Conversation State Persistence

For production deployments, persist conversation state to a database. At CallSphere, we use PostgreSQL with a JSONB column for the messages array, which allows both efficient storage and flexible querying:

async def save_conversation(
    conversation_id: str,
    messages: list,
    active_agent: str,
):
    await db.execute(
        """INSERT INTO conversations
           (id, messages, active_agent, updated_at)
           VALUES ($1, $2, $3, NOW())
           ON CONFLICT (id) DO UPDATE SET
             messages = $2,
             active_agent = $3,
             updated_at = NOW()""",
        conversation_id,
        json.dumps(messages),
        active_agent,
    )

Frequently Asked Questions

How does the Claude Agent SDK differ from the OpenAI Agents SDK?

The Claude Agent SDK is tightly integrated with Claude's unique features — extended thinking for complex reasoning, 200K context windows for long documents, and Anthropic's safety-first design philosophy. The OpenAI Agents SDK provides a more opinionated framework with built-in abstractions for the agent loop, handoffs, and guardrails. Choose based on your primary model provider. If you use Claude as your main model, the Anthropic SDK gives you the most direct access to Claude's capabilities with the least abstraction overhead.

Can I use Claude with other agent frameworks like LangGraph?

Yes. Claude works with any framework that supports the Anthropic API or the OpenAI-compatible API format. LangGraph, CrewAI, and AutoGen all have Anthropic integrations. However, some Claude-specific features (like extended thinking) may not be fully exposed through third-party frameworks. If you need those features, use the Anthropic SDK directly for the agent loop and use the framework only for orchestration.
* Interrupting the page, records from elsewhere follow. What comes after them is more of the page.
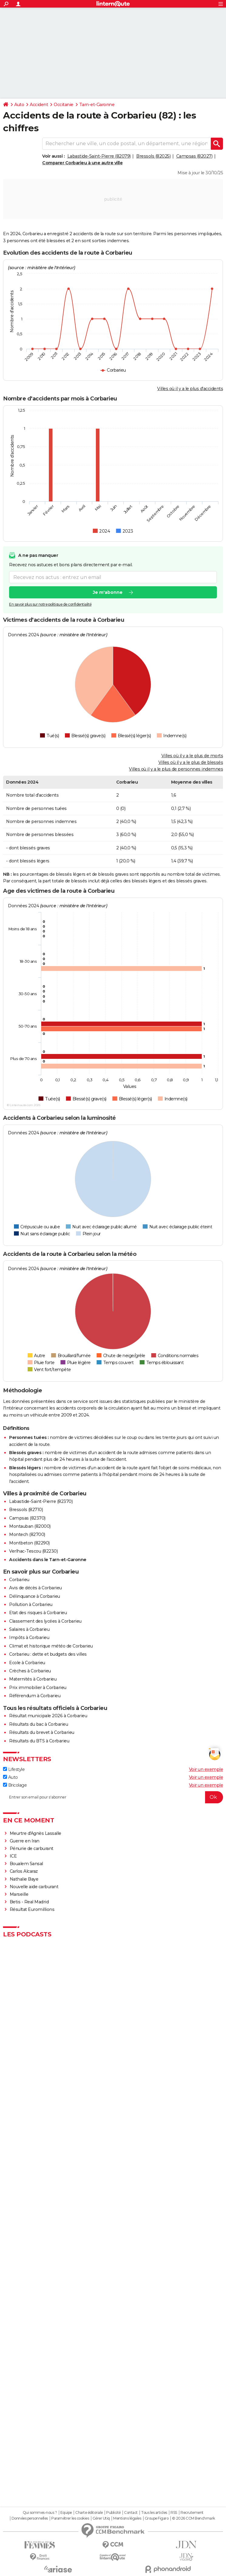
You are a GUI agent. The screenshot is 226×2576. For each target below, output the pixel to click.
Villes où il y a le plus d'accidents (190, 388)
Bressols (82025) (153, 156)
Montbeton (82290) (29, 1543)
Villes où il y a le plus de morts (192, 755)
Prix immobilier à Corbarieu (37, 1687)
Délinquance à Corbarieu (34, 1596)
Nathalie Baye (24, 1879)
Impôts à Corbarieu (29, 1637)
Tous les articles (154, 2513)
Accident (39, 104)
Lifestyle (14, 1769)
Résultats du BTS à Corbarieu (39, 1741)
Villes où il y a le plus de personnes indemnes (176, 769)
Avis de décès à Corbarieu (35, 1588)
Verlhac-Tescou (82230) (33, 1551)
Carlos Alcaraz (24, 1871)
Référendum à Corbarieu (34, 1695)
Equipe (66, 2513)
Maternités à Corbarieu (32, 1679)
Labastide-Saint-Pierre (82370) (41, 1501)
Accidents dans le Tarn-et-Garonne (47, 1559)
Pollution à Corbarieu (30, 1604)
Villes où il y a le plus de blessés (190, 762)
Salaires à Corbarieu (29, 1629)
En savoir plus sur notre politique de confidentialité (50, 604)
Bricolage (15, 1785)
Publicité (113, 2513)
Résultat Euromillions (32, 1909)
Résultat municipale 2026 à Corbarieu (48, 1715)
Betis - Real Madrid (29, 1902)
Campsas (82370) (27, 1518)
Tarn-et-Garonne (97, 104)
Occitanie (63, 104)
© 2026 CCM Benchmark (193, 2518)
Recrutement (192, 2513)
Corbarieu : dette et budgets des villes (48, 1654)
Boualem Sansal (26, 1863)
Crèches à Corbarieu (30, 1671)
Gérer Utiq (101, 2518)
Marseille (19, 1894)
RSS (173, 2513)
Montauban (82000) (30, 1526)
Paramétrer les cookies (70, 2518)
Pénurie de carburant (31, 1848)
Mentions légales (127, 2518)
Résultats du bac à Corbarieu (38, 1724)
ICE (13, 1856)
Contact (131, 2513)
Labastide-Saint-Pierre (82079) (99, 156)
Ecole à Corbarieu (27, 1662)
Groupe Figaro (157, 2518)
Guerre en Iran (24, 1841)
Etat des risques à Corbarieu (38, 1612)
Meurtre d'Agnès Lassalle (35, 1833)
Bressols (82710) (26, 1509)
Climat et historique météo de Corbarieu (51, 1646)
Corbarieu (19, 1579)
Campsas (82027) (194, 156)
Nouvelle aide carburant (34, 1886)
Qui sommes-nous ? (40, 2513)
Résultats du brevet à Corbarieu (41, 1732)
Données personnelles (30, 2518)
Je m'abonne (108, 592)
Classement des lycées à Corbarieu (45, 1621)
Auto (19, 104)
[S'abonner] (113, 1797)
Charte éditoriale (89, 2513)
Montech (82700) (27, 1534)
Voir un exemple (206, 1769)
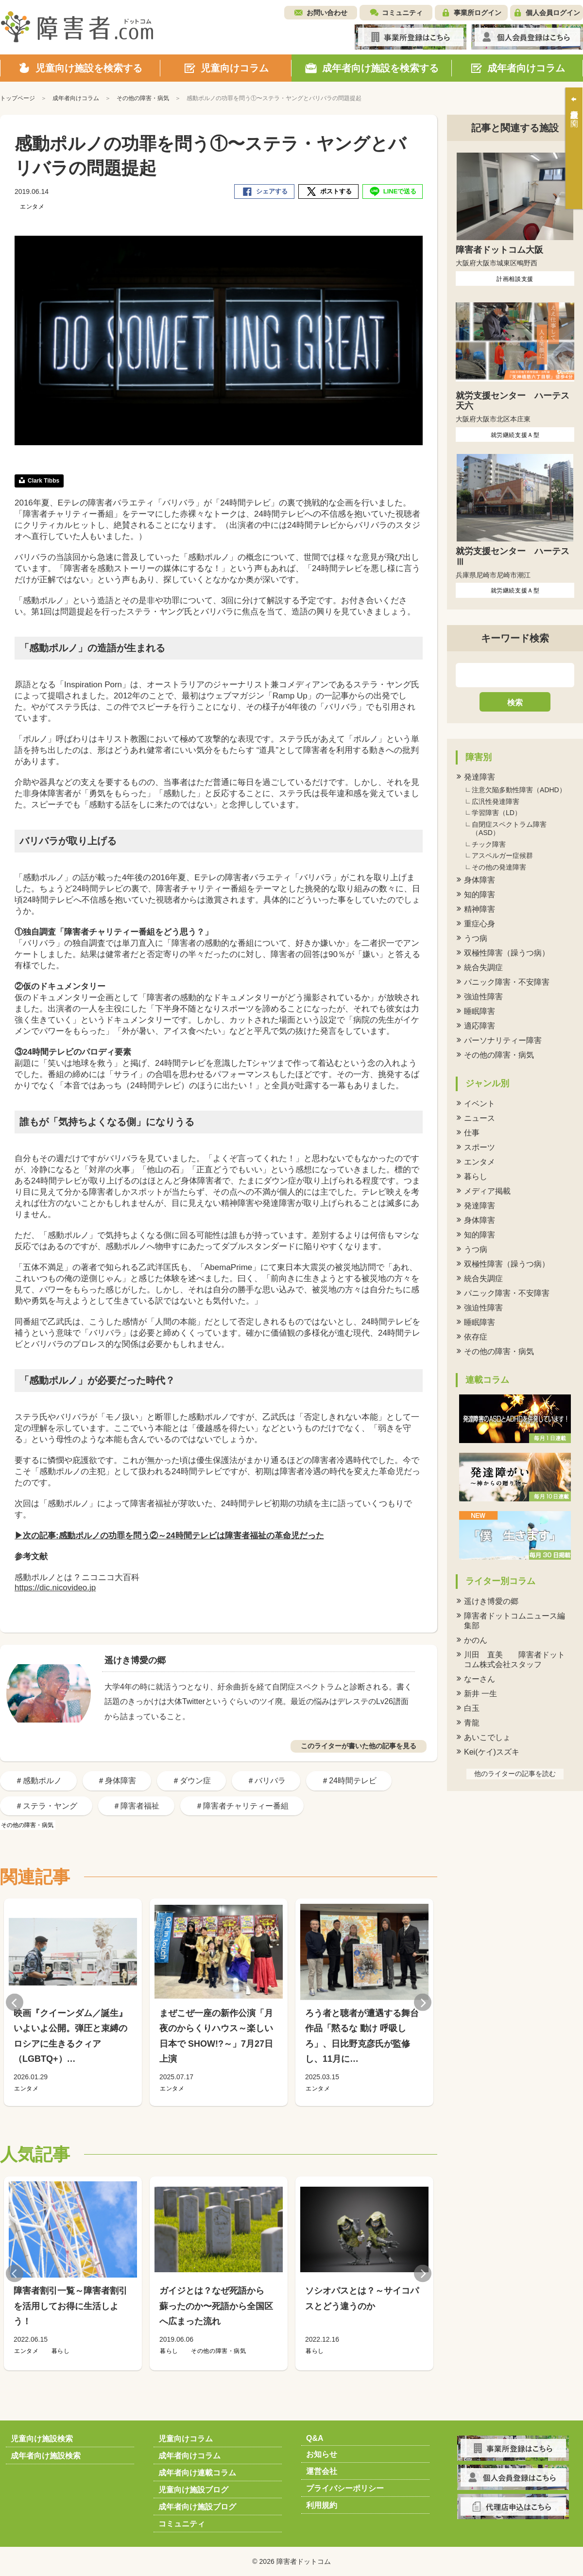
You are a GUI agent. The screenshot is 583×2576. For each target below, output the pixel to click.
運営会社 (321, 2471)
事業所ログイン (477, 13)
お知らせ (321, 2454)
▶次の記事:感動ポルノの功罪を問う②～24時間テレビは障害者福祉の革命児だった (169, 1535)
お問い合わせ (327, 13)
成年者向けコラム (189, 2456)
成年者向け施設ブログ (197, 2507)
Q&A (315, 2438)
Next (422, 2002)
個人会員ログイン (553, 13)
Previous (14, 2002)
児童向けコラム (185, 2439)
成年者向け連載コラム (197, 2473)
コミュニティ (402, 13)
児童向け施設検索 (42, 2439)
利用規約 (321, 2505)
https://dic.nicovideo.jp (55, 1587)
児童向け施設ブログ (193, 2490)
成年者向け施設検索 (46, 2456)
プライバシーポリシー (345, 2488)
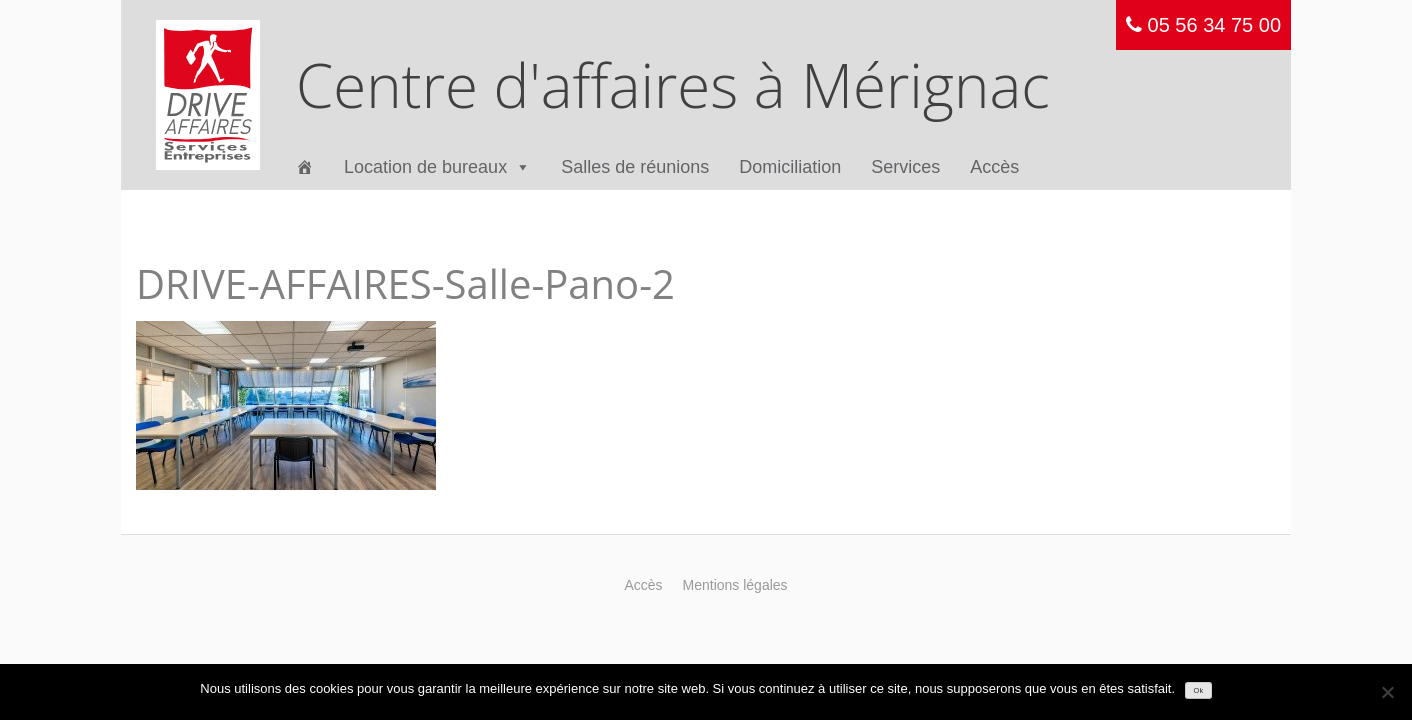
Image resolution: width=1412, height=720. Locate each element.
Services (905, 167)
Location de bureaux (437, 167)
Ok (1199, 690)
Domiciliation (790, 167)
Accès (994, 167)
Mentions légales (735, 585)
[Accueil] (305, 167)
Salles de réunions (635, 167)
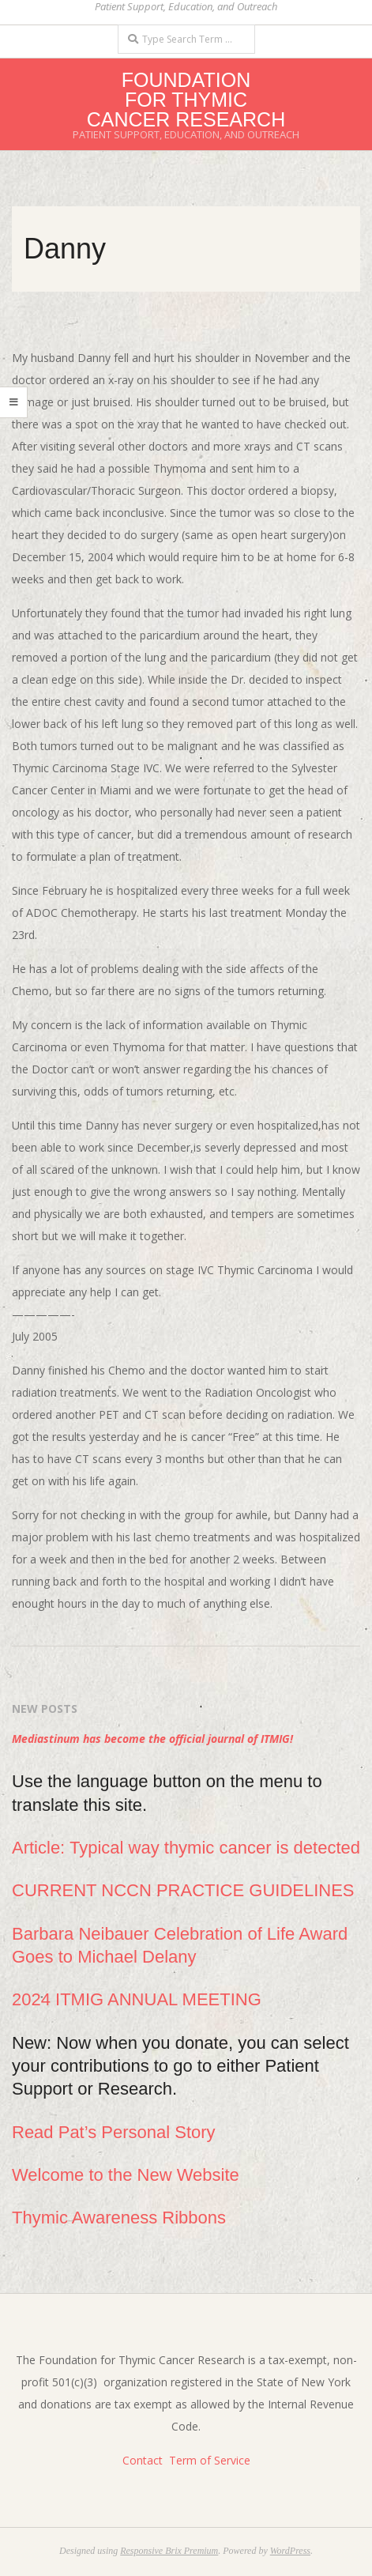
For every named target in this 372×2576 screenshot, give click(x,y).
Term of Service (209, 2460)
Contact (142, 2460)
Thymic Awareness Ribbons (119, 2217)
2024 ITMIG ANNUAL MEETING (136, 1999)
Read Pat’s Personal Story (114, 2132)
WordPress (290, 2550)
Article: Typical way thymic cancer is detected (186, 1848)
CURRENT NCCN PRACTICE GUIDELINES (183, 1890)
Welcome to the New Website (125, 2175)
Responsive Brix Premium (169, 2550)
What model should I use for different agent tasks?

Use Claude 3.5 Sonnet for complex reasoning, multi-step tool use, and tasks that require high accuracy. Use Claude 3.5 Haiku for high-volume, latency-sensitive tasks like intent classification, simple Q&A, and routing. For tasks that benefit from deep analysis, enable extended thinking with Claude 3.5 Sonnet — it adds latency but significantly improves accuracy on complex problems.

How do I handle long conversations that exceed the context window?

Implement a sliding window strategy. Keep the system prompt, the first few messages (for context), and the most recent N messages. For the messages in between, generate a summary and include it as a system message. Alternatively, use Claude's 200K context window — most conversations fit comfortably. For truly long-running sessions (multi-day workflows), persist state in a database and load only the relevant context for each interaction.

What are the best practices for writing Claude agent system prompts?

Keep prompts structured and specific. Start with the agent's role and responsibilities, then list behavioral rules, then describe the tools and when to use each one. Use numbered lists for multi-step procedures. Include examples of good responses for ambiguous scenarios. Avoid vague instructions like "be helpful" — instead specify exactly what helpful means in your context. Test prompts against edge cases and adversarial inputs before deploying.